» WORK INSTRUCTIONS: From the entries that follow, reproduce exactly and only the lines from the line with "[Suspect Death/ ವಿವಾಹಿತ" to the line with "Cattle Theft/ ಭಟ್ಕಳದಲ್ಲಿ", endpoints included.

» DATASET RECORDS:
________

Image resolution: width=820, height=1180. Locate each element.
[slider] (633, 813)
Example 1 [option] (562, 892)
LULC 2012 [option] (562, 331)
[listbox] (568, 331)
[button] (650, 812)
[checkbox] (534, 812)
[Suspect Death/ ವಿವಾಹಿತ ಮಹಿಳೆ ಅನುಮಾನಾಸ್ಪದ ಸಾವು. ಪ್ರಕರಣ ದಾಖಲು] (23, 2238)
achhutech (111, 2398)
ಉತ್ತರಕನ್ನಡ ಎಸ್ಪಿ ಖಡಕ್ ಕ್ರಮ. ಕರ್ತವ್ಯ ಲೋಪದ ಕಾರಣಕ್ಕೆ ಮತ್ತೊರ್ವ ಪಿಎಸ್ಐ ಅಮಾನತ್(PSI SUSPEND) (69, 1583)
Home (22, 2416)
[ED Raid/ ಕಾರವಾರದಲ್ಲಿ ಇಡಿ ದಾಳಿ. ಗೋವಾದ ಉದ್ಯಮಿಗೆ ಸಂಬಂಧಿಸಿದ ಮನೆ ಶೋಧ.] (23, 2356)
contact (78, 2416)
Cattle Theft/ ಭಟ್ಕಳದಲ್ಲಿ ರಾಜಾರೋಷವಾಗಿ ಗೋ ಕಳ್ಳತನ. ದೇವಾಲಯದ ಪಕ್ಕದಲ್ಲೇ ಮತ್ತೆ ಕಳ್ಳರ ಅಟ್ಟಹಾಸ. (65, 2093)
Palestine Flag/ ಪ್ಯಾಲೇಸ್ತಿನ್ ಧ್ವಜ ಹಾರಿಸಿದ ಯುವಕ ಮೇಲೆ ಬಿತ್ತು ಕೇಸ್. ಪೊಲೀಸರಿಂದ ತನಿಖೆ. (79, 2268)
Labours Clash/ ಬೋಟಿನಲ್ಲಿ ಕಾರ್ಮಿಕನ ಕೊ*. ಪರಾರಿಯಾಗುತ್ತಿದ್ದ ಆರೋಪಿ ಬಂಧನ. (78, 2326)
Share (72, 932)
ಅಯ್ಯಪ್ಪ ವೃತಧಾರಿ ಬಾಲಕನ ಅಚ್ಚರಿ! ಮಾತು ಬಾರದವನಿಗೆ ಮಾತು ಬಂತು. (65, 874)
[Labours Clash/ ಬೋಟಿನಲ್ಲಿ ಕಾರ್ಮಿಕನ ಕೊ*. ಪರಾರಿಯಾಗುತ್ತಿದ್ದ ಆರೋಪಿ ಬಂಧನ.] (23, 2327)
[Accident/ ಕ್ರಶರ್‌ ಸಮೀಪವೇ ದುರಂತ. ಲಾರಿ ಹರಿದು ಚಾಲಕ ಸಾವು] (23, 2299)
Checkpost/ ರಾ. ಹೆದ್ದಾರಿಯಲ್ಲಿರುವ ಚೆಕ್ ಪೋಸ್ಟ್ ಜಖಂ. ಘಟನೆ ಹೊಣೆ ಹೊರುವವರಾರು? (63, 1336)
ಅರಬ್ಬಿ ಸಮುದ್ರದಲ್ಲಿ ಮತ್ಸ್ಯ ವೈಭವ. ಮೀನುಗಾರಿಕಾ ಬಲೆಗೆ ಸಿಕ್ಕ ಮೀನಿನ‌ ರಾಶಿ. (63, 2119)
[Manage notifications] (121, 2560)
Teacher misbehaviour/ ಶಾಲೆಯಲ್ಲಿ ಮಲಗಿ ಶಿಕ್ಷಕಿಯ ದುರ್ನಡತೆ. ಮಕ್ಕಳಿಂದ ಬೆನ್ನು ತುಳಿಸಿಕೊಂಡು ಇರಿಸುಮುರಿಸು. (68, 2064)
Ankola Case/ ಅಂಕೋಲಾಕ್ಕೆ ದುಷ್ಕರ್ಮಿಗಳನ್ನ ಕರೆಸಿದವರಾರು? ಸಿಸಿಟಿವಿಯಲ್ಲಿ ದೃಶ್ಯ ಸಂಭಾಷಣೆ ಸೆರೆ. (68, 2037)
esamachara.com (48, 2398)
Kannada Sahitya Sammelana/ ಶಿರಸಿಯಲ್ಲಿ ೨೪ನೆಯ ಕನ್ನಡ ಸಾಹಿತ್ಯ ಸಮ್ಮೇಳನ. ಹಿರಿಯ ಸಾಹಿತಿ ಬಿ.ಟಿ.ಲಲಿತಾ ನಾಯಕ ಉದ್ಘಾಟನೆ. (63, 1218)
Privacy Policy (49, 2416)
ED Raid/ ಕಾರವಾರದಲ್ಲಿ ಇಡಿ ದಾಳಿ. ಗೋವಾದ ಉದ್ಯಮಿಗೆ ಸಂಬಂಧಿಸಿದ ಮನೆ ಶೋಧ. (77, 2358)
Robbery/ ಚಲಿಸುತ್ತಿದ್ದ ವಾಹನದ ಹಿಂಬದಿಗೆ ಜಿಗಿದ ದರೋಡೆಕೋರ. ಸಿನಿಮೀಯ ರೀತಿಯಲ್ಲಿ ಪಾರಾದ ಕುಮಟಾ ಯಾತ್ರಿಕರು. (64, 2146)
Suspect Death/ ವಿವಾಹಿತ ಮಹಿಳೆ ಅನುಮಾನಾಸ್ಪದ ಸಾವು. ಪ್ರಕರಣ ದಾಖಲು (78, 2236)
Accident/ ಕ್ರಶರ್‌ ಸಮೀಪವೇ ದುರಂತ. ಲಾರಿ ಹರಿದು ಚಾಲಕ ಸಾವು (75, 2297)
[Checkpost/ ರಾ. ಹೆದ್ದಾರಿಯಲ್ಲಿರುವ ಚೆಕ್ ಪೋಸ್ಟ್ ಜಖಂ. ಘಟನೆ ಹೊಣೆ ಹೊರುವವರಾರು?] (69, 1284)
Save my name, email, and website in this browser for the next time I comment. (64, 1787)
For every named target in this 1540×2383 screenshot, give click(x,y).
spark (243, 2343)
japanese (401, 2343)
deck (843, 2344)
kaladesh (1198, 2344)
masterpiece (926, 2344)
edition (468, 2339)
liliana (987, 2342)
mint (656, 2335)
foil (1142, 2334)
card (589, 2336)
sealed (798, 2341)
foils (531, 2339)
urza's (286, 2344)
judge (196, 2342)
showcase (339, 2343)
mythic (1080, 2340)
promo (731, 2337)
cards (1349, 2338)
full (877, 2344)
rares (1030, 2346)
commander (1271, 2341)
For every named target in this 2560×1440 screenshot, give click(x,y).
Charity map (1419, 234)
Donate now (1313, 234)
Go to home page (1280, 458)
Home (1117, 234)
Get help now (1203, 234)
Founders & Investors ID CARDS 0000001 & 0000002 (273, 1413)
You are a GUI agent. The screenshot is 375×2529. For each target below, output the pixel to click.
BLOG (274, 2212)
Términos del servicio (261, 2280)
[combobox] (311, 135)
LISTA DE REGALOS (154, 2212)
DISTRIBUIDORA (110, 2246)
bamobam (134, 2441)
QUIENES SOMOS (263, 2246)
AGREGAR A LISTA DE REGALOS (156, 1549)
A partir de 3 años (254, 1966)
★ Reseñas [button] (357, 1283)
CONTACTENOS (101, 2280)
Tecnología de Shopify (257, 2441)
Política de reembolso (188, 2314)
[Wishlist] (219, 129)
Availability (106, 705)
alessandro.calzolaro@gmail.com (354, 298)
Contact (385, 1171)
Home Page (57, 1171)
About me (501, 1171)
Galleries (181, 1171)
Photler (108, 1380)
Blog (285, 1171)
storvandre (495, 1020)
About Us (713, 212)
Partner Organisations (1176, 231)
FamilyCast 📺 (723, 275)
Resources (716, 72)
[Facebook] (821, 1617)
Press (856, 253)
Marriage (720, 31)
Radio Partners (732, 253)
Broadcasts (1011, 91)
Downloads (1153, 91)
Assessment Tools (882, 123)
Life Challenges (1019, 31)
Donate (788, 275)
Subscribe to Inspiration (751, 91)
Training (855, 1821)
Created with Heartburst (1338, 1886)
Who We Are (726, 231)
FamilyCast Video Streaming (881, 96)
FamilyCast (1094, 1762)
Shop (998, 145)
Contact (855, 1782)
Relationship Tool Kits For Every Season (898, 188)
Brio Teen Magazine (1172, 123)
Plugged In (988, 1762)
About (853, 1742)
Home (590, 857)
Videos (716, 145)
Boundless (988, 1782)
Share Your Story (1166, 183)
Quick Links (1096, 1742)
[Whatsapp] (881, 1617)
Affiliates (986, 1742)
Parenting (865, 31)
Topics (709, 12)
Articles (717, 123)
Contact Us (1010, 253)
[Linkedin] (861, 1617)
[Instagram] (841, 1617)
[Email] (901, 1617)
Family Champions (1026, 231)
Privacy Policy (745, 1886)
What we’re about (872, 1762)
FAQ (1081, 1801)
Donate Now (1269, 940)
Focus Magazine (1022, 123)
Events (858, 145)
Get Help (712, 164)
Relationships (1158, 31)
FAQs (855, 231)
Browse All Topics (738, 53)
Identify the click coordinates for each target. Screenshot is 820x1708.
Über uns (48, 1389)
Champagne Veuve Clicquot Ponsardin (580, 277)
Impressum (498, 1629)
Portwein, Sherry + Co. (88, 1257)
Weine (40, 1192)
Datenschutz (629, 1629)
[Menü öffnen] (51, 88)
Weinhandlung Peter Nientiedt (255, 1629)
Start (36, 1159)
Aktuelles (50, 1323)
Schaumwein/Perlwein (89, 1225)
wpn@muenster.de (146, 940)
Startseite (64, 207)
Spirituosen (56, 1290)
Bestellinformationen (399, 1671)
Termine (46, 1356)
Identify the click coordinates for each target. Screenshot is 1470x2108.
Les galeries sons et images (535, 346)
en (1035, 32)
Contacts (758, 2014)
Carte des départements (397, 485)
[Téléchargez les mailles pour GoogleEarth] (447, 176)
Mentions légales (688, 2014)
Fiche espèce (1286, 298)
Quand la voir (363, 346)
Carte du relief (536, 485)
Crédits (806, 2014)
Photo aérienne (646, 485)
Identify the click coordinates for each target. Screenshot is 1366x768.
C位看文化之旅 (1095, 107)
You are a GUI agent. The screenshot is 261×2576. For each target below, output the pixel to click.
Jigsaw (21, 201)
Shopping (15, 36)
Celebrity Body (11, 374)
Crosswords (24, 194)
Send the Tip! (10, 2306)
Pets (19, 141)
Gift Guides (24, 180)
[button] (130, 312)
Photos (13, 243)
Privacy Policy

________

» WRITTEN RESPONSE:
[Suspect Death/ ವಿವಾಹಿತ ಮಹಿಳೆ ಅನುಮಾನಾಸ್ಪದ ಸಾವು. ಪ್ರಕರಣ ದಾಖಲು] (23, 2238)
achhutech (111, 2398)
ಉತ್ತರಕನ್ನಡ ಎಸ್ಪಿ ಖಡಕ್ ಕ್ರಮ. ಕರ್ತವ್ಯ ಲೋಪದ ಕಾರಣಕ್ಕೆ ಮತ್ತೊರ್ವ ಪಿಎಸ್ಐ ಅಮಾನತ್(PSI SUSPEND) (69, 1583)
Home (22, 2416)
[ED Raid/ ಕಾರವಾರದಲ್ಲಿ ಇಡಿ ದಾಳಿ. ಗೋವಾದ ಉದ್ಯಮಿಗೆ ಸಂಬಂಧಿಸಿದ ಮನೆ ಶೋಧ.] (23, 2356)
contact (78, 2416)
Cattle Theft/ ಭಟ್ಕಳದಲ್ಲಿ ರಾಜಾರೋಷವಾಗಿ ಗೋ ಕಳ್ಳತನ. ದೇವಾಲಯದ ಪಕ್ಕದಲ್ಲೇ ಮತ್ತೆ ಕಳ್ಳರ ಅಟ್ಟಹಾಸ. (65, 2093)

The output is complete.